··· SUPPLIED PASSAGE ···

And so what can we expect from the 2015 national senior certificate results? Many more pupils would have written this year and more will fail than last year.

Ministers of education over the years receive an early tip-off from their officials about whether to act upbeat about the unprocessed results. Already in October Motshekga conveyed the sombre news that the 2015 national senior certificate results might not improve on the 2014 performance.

The 801688 candidates enrolled for the exams included 674232 full-time pupils - an increase of 122644 over the 2014 numbers. What this means is that 43460 more pupils were expected to write mathematics and 28301 more were expected in physical science than in the previous examining year.

There is no question that a large part of the explanation for this record number of Grade 12 candidates is the pushing over of failed Grade 11 pupils, the cynically named "progress learners".

··· DATASET RECORDS ···

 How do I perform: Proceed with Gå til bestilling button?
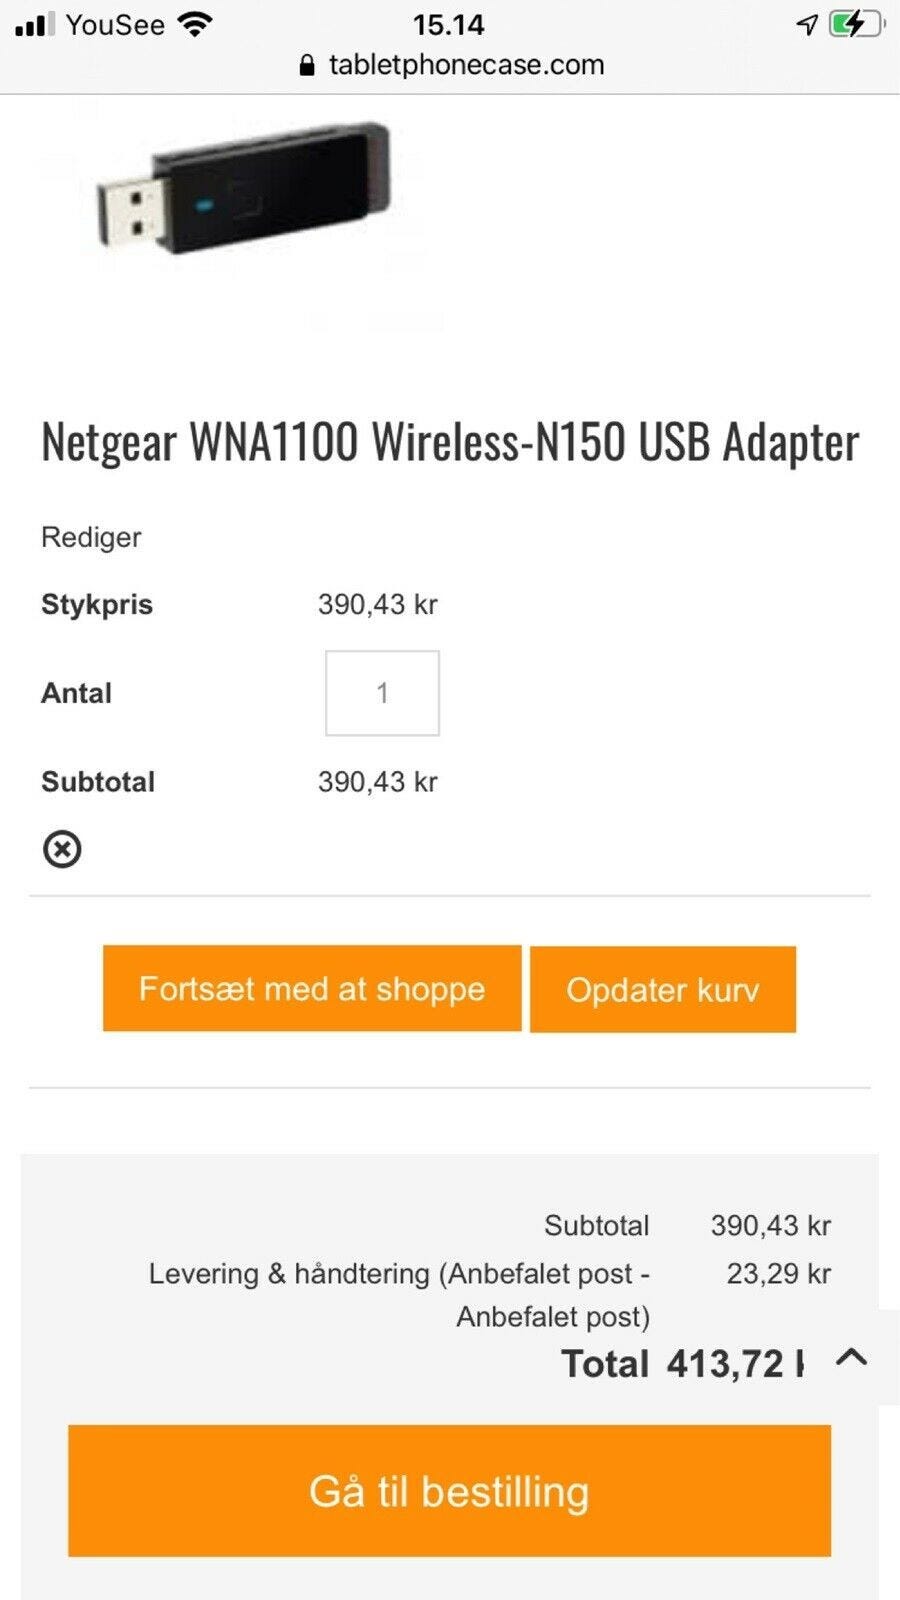click(449, 1491)
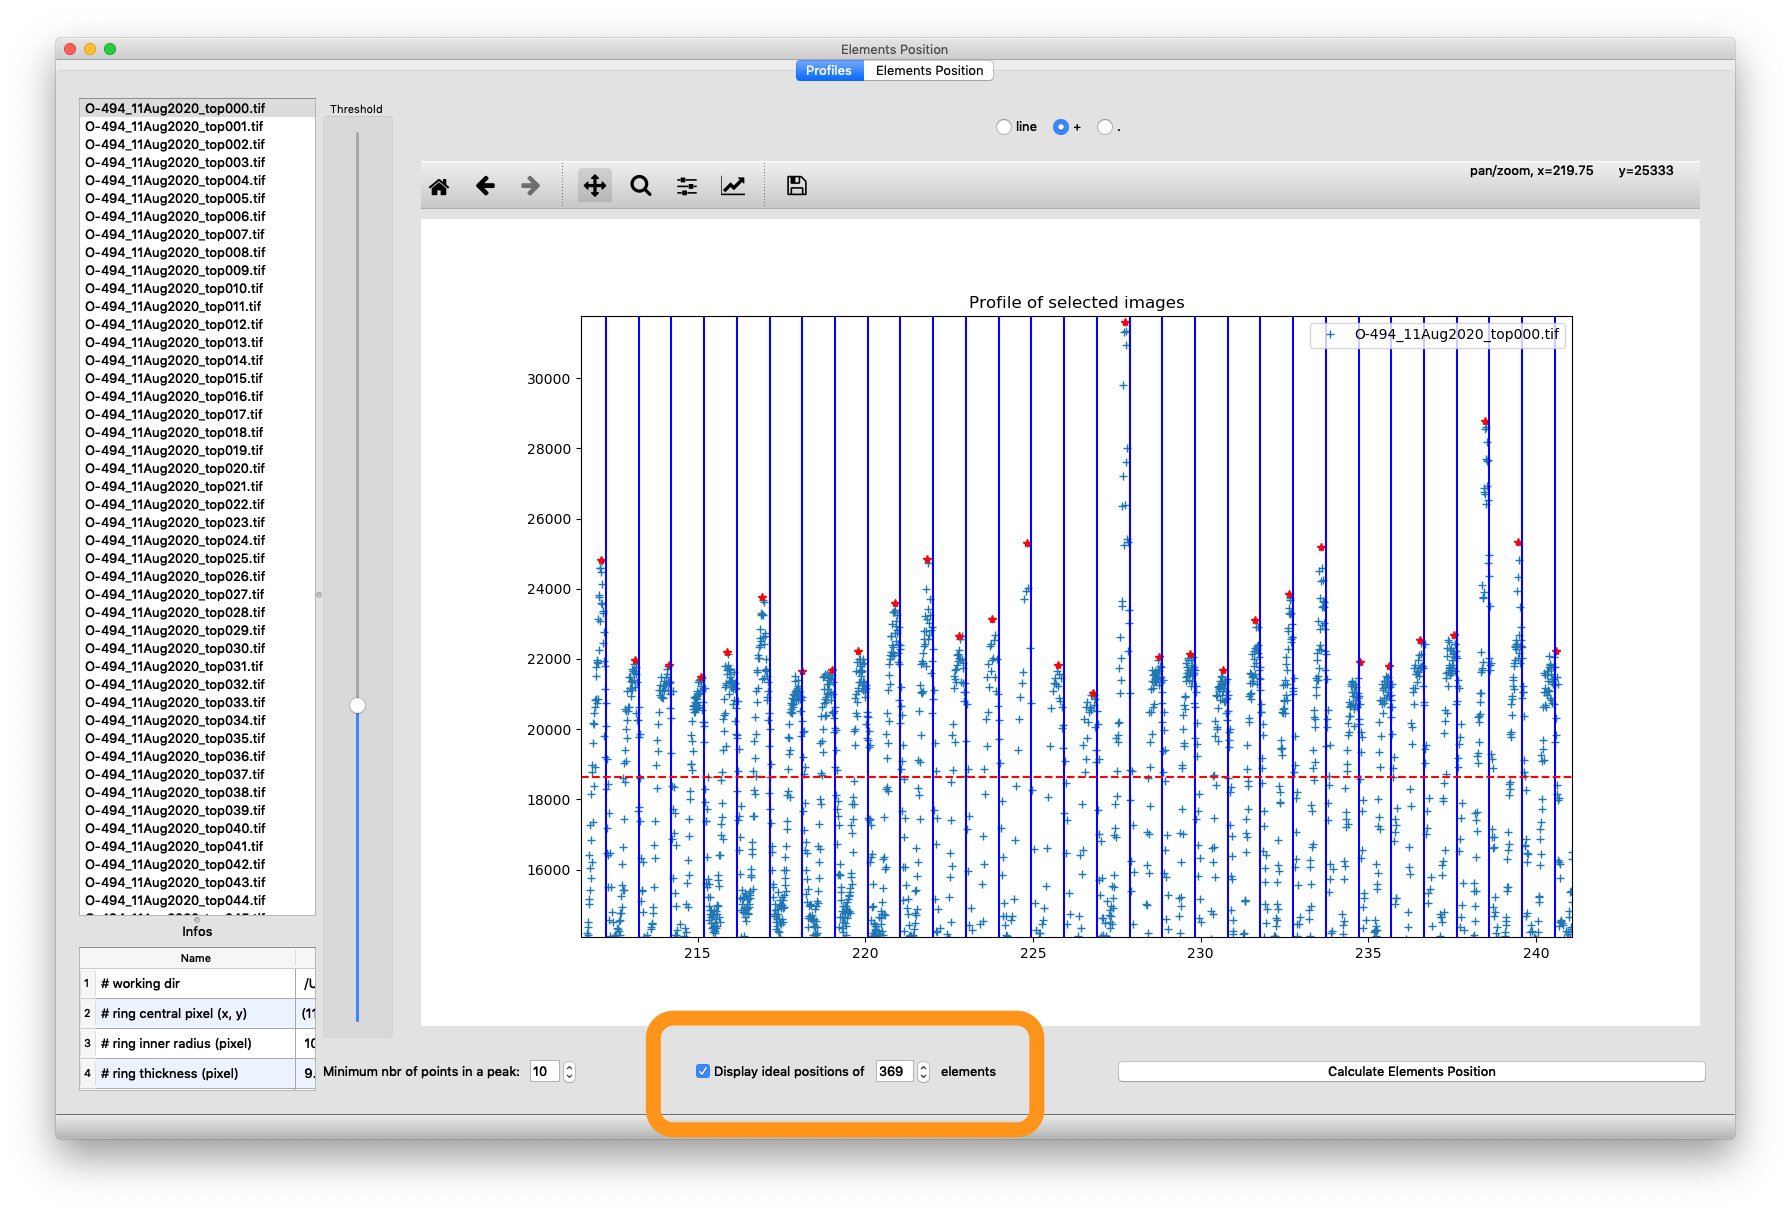Select the dot marker radio button

[1105, 127]
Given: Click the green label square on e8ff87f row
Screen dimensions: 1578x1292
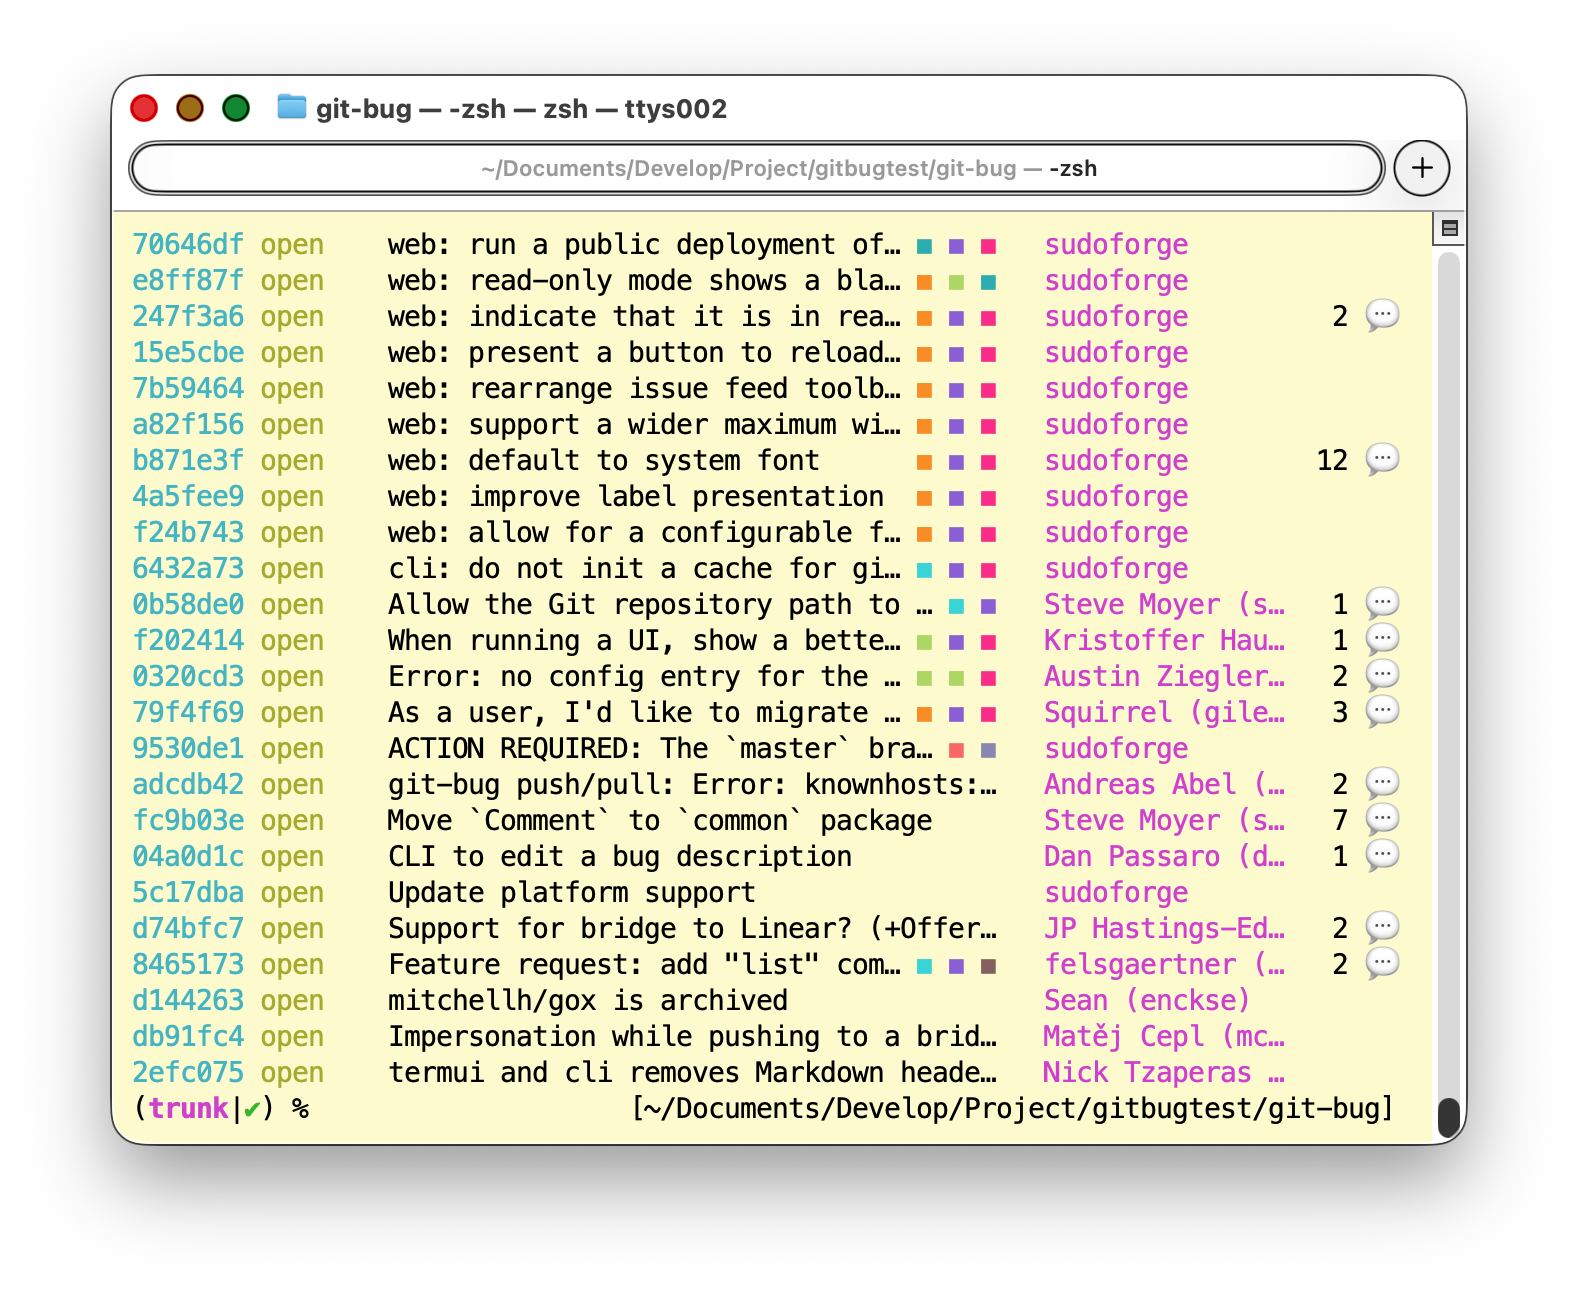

···

• [EXERCISE AIM]: Extend the passage on South Africa's 2015 national senior certificate results, continuing directly after its final sentence about the "progress learners".

• [RESULT FOR THIS TASK]:
Fundamental to any education and training system is the concept of mastery. That is, you must achieve a certain level of competence to progress to the next stage of learning, whether it is a junior doctor wanting to become a specialist in cardiology or a Grade 7 pupil wanting to enter high school.

In both cases, the failure to achieve the required level of competence can have disastrous results, more visible perhaps on the heart doctor's operating table than in the Grade 8 performance of a child. But the consequences are no less serious in a school system without an effective and comprehensive system of remediation.

Which raises the question: why is there no #IncompetenceMustFall movement in South Africa?

Because those in leadership actually do not care whether pupils in schools or public officials in government are competent or not.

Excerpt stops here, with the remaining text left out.